La carrera de Michelle Bachelet para la Secretaría General de Naciones Unidas enfrenta un momento crítico. Tras un segundo sondeo informal en el Consejo de Seguridad, la expresidenta quedó relegada, lo que generó un intenso debate sobre la pertinencia de mantener su postulación.
Con solo dos votos favorables y seis contrarios, Bachelet se posicionó séptima entre los ocho candidatos. Mientras su equipo analiza este escenario, la expresidenta viajó a México, país que, junto a Brasil, mantiene su apoyo. Expertos evalúan ahora si aún hay posibilidades de revertir esta tendencia o si el retiro de la candidatura se presenta como una opción más conveniente políticamente.
Samuel Fernández, analista internacional de la Universidad Central y excanciller, enfatizó que la decisión recae exclusivamente en Bachelet. “Ella es la que tiene que decidir, porque el caso es que las candidaturas a la Secretaría General de Naciones Unidas son personales; no importa el país si la presenta o no”, afirmó.

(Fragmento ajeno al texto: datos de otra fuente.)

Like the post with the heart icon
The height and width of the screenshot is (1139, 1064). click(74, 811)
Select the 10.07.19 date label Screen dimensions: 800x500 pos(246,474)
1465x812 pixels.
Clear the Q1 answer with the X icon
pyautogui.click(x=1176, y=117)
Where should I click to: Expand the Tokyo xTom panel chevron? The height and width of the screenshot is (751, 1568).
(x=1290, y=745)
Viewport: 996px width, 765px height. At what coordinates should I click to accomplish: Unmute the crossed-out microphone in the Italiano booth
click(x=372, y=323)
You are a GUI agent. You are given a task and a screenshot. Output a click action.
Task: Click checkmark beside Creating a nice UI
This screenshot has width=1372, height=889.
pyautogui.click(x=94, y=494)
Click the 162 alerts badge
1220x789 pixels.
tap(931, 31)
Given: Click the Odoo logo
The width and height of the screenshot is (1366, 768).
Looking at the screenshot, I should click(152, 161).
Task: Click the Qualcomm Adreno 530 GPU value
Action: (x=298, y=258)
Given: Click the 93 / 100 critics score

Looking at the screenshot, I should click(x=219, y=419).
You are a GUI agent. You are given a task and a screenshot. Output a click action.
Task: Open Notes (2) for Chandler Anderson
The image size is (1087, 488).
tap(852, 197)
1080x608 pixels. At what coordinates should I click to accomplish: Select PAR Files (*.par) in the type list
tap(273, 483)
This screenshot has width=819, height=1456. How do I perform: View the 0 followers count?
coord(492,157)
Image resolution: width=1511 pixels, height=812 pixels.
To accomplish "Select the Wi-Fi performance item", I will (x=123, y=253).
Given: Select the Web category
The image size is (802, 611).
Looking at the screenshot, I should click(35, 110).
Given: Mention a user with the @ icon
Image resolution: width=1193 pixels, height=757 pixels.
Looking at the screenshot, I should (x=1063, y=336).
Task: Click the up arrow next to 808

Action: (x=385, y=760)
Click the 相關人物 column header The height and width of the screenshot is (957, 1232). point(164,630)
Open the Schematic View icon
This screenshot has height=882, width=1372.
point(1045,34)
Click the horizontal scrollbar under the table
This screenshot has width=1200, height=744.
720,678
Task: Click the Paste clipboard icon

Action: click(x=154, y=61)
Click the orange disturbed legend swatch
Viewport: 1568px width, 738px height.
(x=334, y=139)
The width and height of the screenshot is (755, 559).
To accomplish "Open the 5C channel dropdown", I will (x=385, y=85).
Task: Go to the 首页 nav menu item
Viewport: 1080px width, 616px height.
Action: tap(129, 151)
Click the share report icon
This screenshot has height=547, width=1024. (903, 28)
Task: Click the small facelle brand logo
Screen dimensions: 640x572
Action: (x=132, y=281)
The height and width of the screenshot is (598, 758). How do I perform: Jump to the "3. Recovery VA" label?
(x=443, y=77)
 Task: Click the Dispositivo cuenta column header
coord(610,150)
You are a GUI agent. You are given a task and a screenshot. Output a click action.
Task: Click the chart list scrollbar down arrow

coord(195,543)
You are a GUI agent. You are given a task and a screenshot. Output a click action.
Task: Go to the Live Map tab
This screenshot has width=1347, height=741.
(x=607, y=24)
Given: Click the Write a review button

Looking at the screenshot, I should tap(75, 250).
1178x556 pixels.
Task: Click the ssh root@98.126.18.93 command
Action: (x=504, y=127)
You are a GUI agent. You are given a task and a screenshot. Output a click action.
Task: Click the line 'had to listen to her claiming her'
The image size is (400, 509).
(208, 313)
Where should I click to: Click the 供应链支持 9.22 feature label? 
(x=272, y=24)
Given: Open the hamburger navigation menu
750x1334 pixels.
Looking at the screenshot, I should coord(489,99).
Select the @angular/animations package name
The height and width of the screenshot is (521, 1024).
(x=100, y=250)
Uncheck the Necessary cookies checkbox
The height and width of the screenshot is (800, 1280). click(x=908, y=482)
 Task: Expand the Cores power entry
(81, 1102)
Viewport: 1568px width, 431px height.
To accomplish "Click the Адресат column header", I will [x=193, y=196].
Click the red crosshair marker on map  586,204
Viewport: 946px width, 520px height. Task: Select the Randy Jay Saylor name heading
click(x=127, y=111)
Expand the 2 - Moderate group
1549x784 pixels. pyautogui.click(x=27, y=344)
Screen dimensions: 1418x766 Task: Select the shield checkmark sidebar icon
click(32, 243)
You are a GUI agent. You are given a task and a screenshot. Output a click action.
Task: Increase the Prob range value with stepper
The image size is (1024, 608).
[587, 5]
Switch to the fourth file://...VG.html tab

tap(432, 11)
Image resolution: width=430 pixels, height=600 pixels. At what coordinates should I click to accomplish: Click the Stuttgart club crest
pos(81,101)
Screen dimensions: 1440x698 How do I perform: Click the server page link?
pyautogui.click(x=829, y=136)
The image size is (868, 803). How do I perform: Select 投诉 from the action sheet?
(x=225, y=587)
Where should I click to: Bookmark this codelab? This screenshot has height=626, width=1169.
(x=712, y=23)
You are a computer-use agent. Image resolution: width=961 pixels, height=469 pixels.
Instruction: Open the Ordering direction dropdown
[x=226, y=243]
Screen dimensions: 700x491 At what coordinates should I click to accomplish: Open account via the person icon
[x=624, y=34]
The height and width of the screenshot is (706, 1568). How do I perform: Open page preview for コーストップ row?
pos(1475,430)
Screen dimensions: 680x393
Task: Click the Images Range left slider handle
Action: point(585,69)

Fernández sugirió que un próximo sondeo podría ofrecer claridad, especialmente si se introduce una “papeleta roja”, que indicaría el veto de uno de los cinco miembros permanentes del Consejo de Seguridad.
En contraste, Guido Larson, académico de la Facultad de Gobierno de la Universidad del Desarrollo, se mostró pesimista. Subrayó la dificultad de alterar las tendencias iniciales.
“Las chances de Bachelet, que la verdad de las cosas nunca fueron chances realmente importantes, hoy día se encuentran completamente capituladas”
, declaró Larson.
Según Larson, un retiro estratégico permitiría a países como Brasil y México redirigir su apoyo hacia candidatos con mayores probabilidades, evitando costos asociados a mantener una postulación sin éxito.
Sin embargo, Fernández desestimó la idea de que este resultado pueda dañar el prestigio internacional de la expresidenta, recordando que solo uno de los ocho aspirantes será elegido.
Con este panorama, Bachelet y los países que la respaldan se encuentran ante una encrucijada. La pregunta central es si todavía queda espacio para una remontada o si los resultados del último sondeo marcan el final de una postulación que, por ahora, se ve lejos de los primeros puestos.